A linguistic forum where you would close threads for such reasons is a potentially dead forum in my opinion. And moreover, an immodest one...

As an aside, the merging threads mania certainly doesn't help the proliferation of the "I-didn't-read-previous-posts-sorry" syndroma...


----------



## wildan1

As a mod, I try to keep threads cleaned up when I see long ones with many redundant or off-topic posts. However, the Spanish and French forums (after 7 years of WRF's existence) are simply too vast to allow our team to review each thread that has been created systematically--each of those two languages has a post count totaling 3 million!

As members, you can help us mods do such clean-up by clicking on the red triangle when you see such long, duplicative or off-topic threads.


----------



## cirrus

wildan1 said:


> However, the Spanish and French forums (after 7 years of WRF's existence) are simply too vast to allow our team to review each thread that has been created systematically--each of those two languages has a post count totaling 3 million!

Items in a dataset ::

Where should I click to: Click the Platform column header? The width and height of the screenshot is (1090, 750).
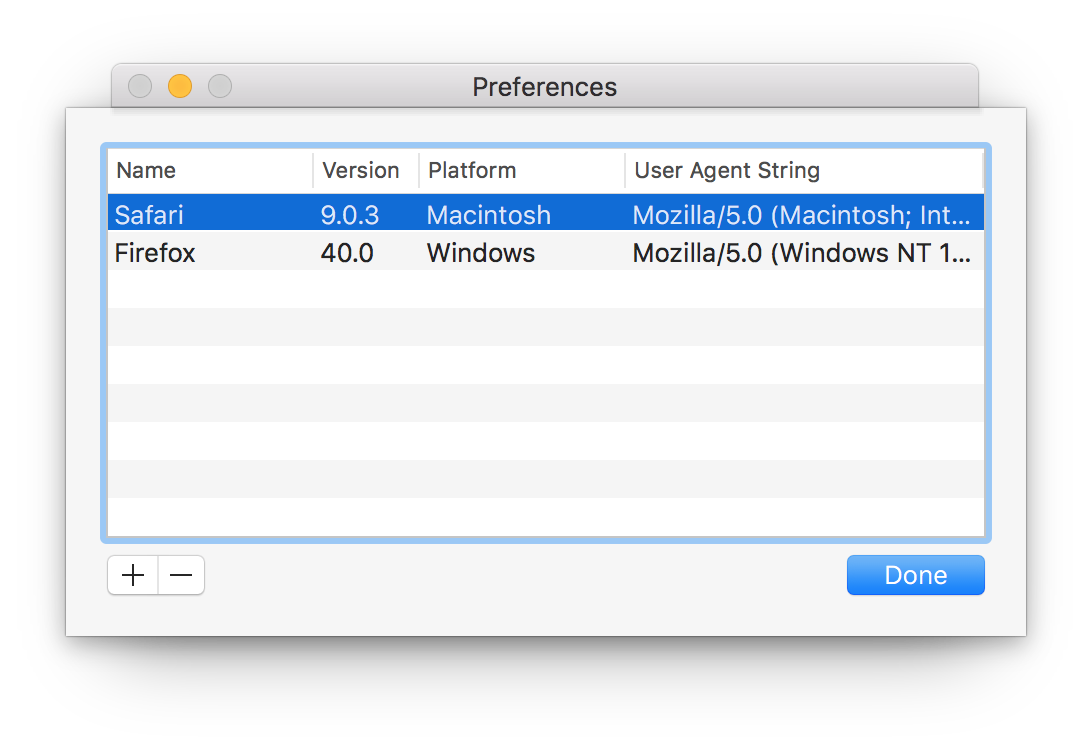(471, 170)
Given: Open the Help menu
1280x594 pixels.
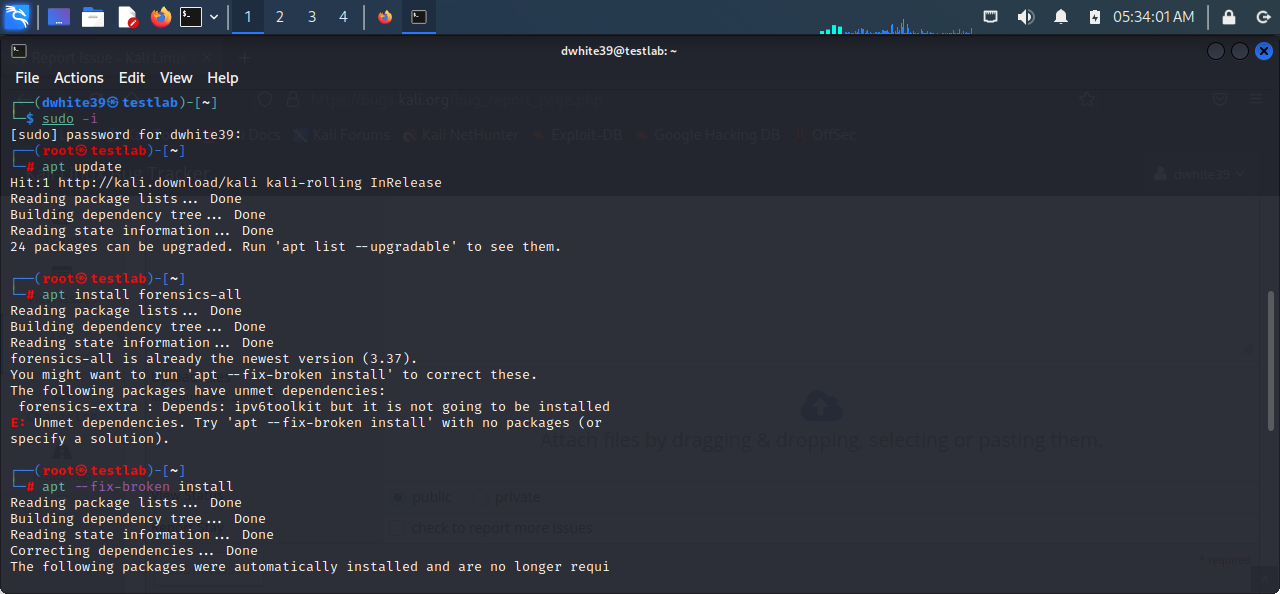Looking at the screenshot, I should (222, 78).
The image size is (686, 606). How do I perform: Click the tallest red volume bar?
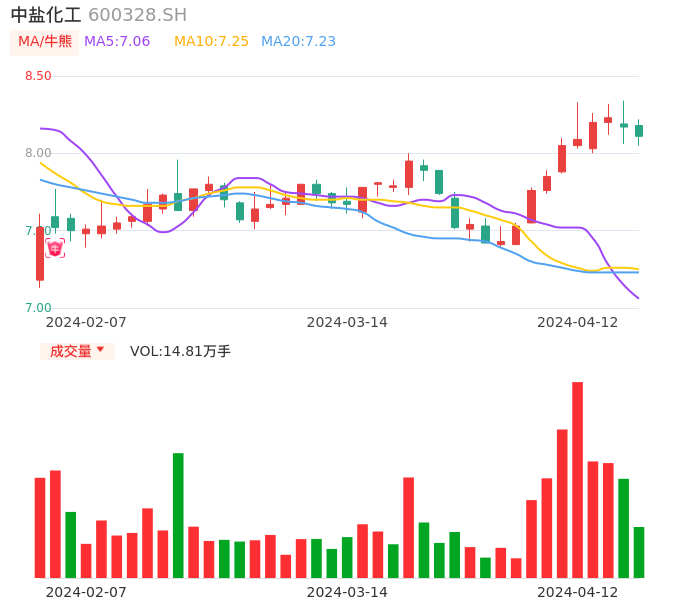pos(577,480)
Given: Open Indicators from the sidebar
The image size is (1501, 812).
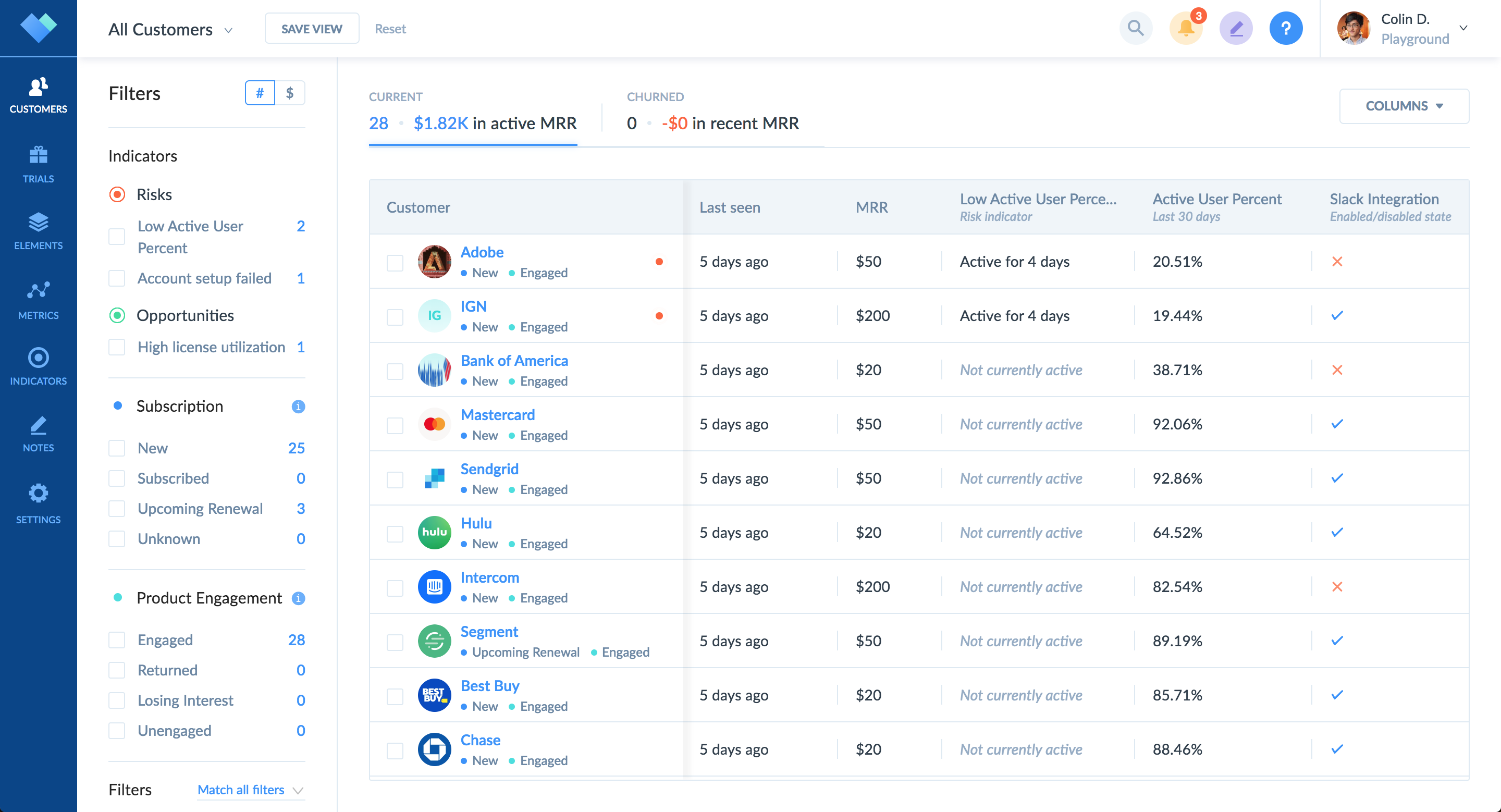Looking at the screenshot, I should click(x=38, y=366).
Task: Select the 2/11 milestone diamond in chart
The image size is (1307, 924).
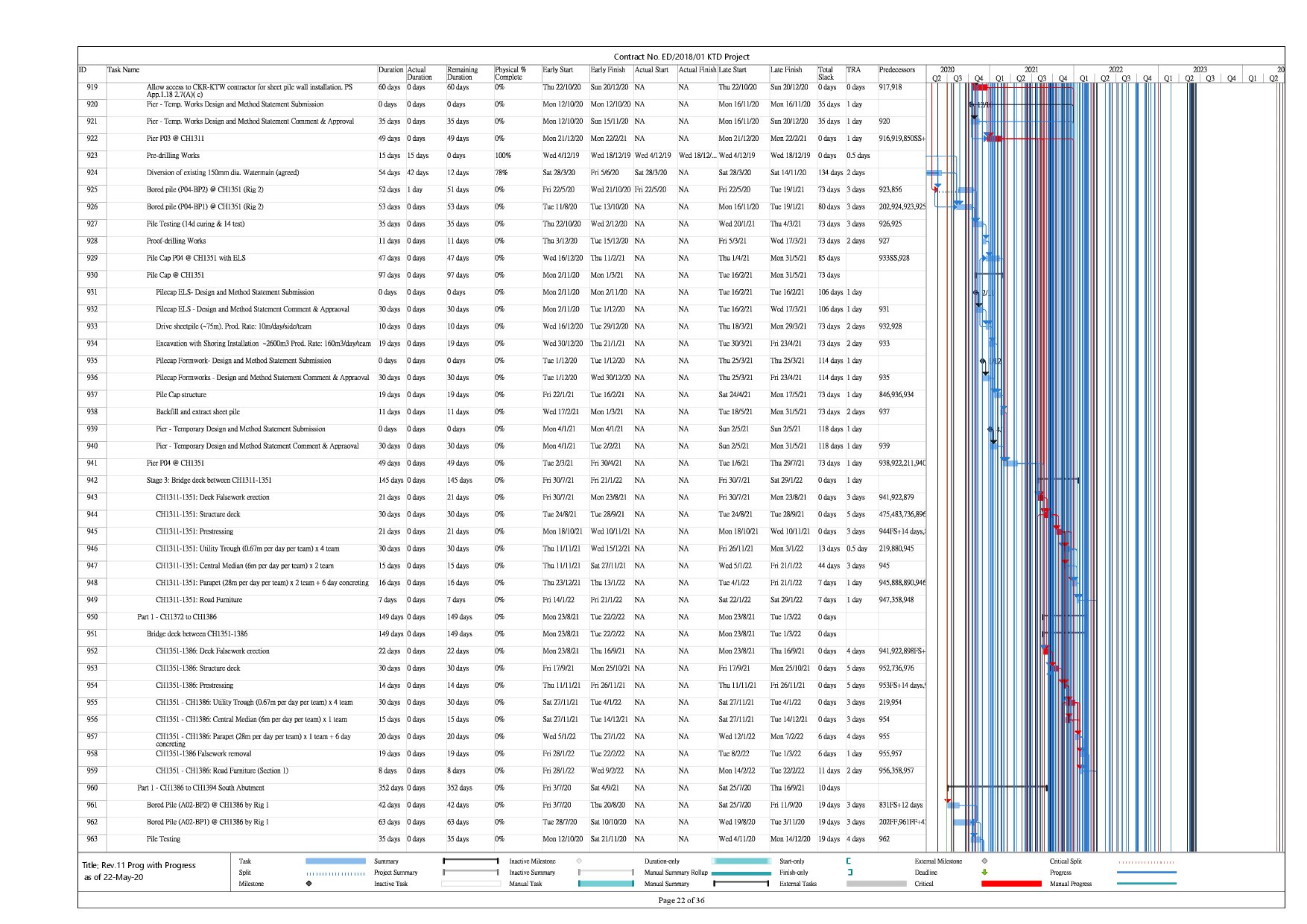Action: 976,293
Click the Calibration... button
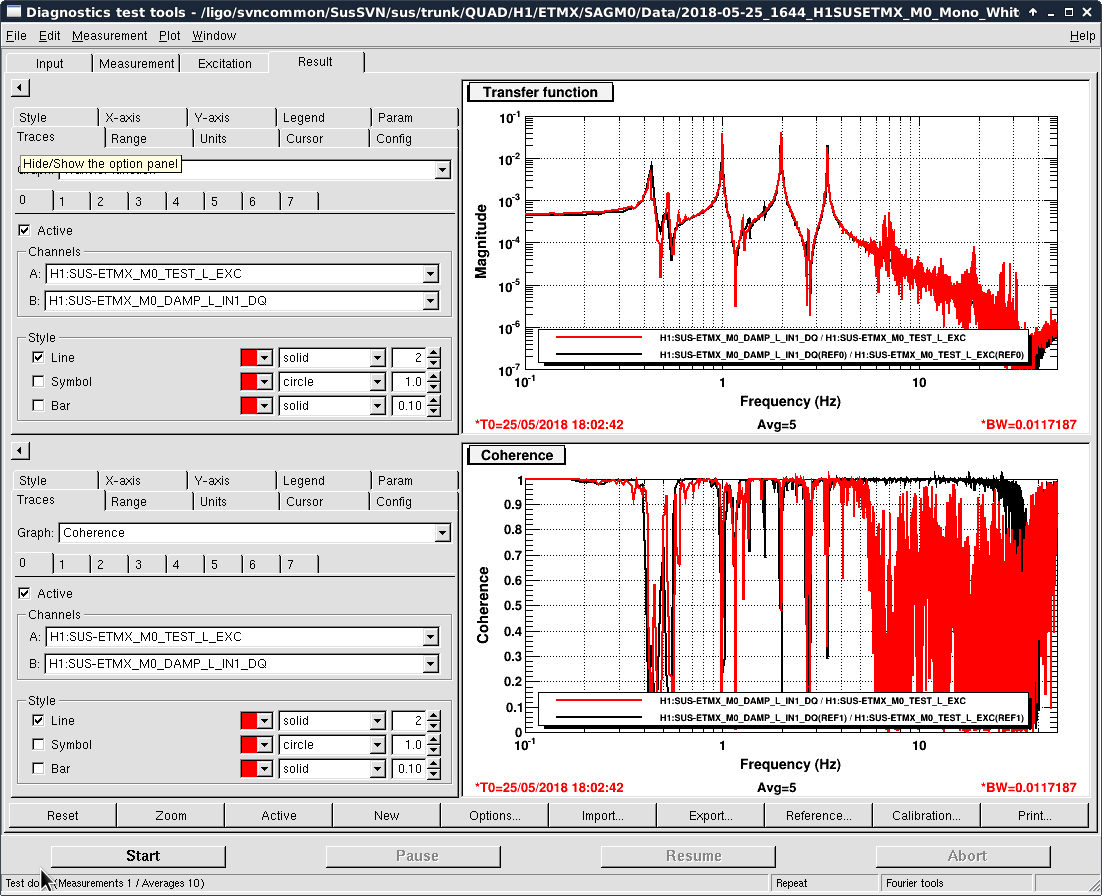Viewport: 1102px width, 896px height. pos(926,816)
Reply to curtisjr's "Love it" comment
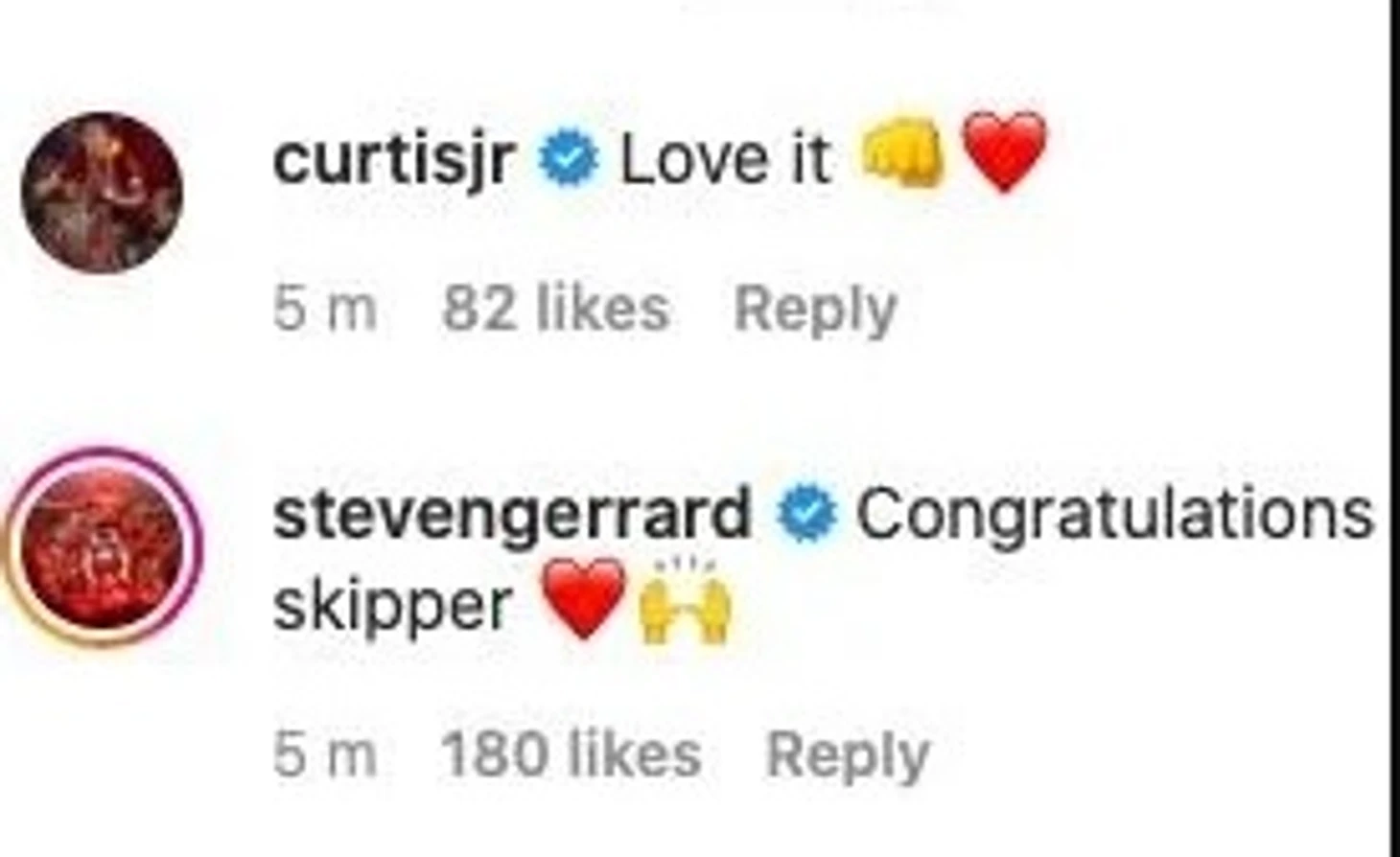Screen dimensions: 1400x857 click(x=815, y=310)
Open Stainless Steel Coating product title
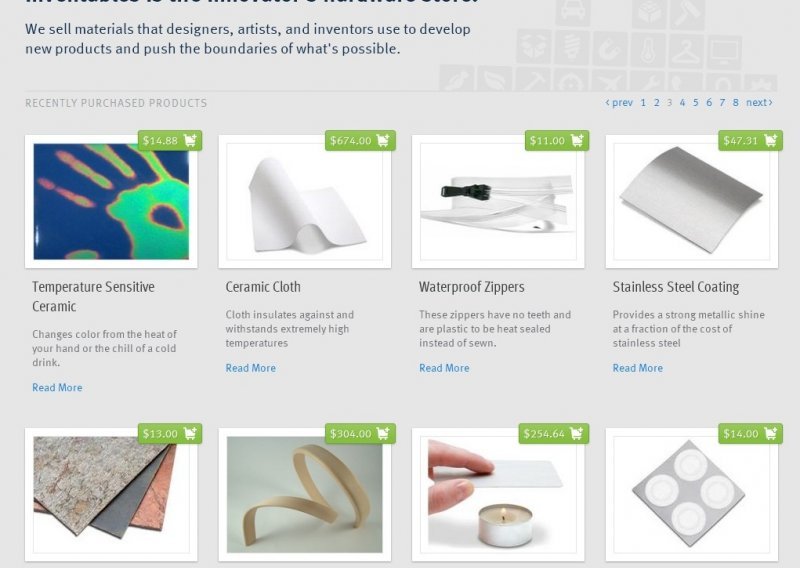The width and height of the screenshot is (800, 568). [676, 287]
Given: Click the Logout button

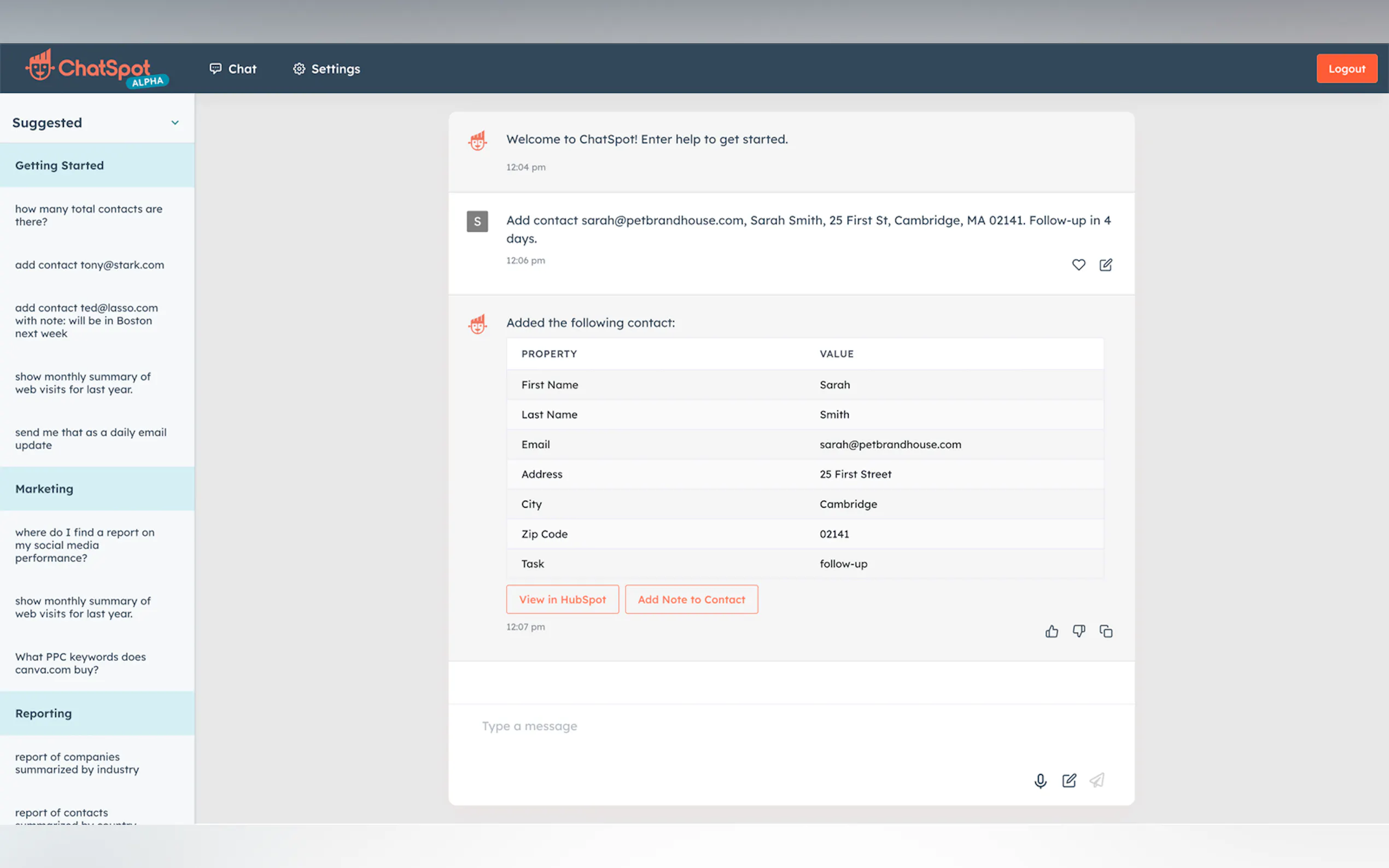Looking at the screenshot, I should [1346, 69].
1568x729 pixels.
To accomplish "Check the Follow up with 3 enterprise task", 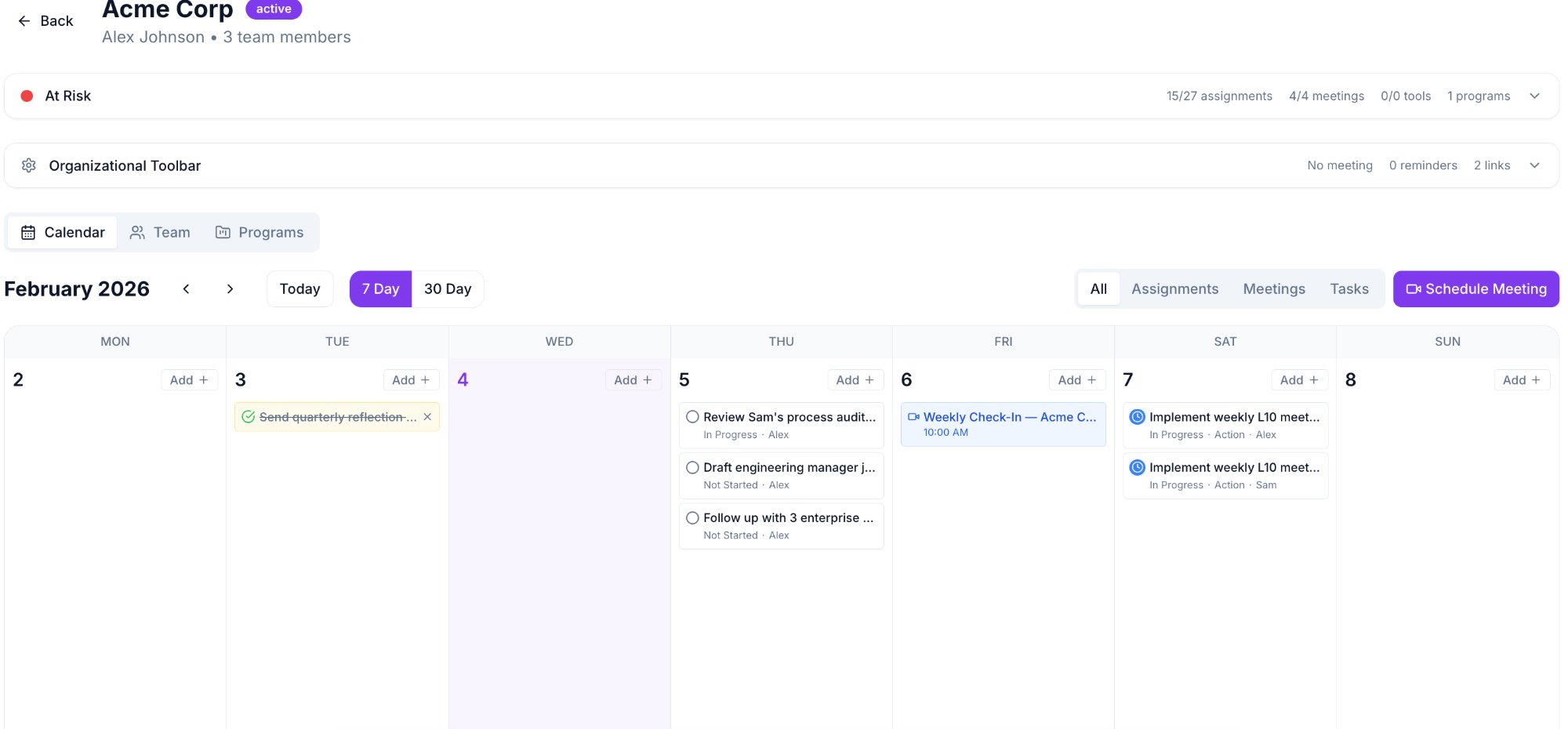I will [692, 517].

WHAT YOU WILL DO ::
#1 Summarize the forum thread in two sentences.
#2 In the forum thread, what can members click to help moderators with clean-up?
#3 Carry on the forum thread about closing and merging threads, picking up after its last line.
The data has no connection to the forum thread.

ANSWERS TO THE TASKS ::
#1 One poster argues that a linguistic forum that closes threads for such reasons is potentially dead and immodest, and that merging threads feeds the habit of not reading earlier posts. wildan1, a moderator, explains that the Spanish and French forums, each with a post count of 3 million, are too vast for systematic review, and asks members to report long, duplicative or off-topic threads by clicking the red triangle.

#2 The red triangle.

#3
I feel your pain and understand it does imply mind boggling amounts of work. I still wonder whether it is time for a relaunch. Duplicated garbage is one of major qualm about much of what is out there on the net. The extent that this is mirrored in the intricate undergrowth of the fora does make me wonder how much this detracts from their usefulness. I suspect similar concerns were a major motivator behind the relaunch/ re brand of eurodicatom in its new iate guise. 

I fully recognise it might well be a major can of worms but could there be mileage for taking a page out of proz.com's book and having a _rate this suggestion's accuracy _button?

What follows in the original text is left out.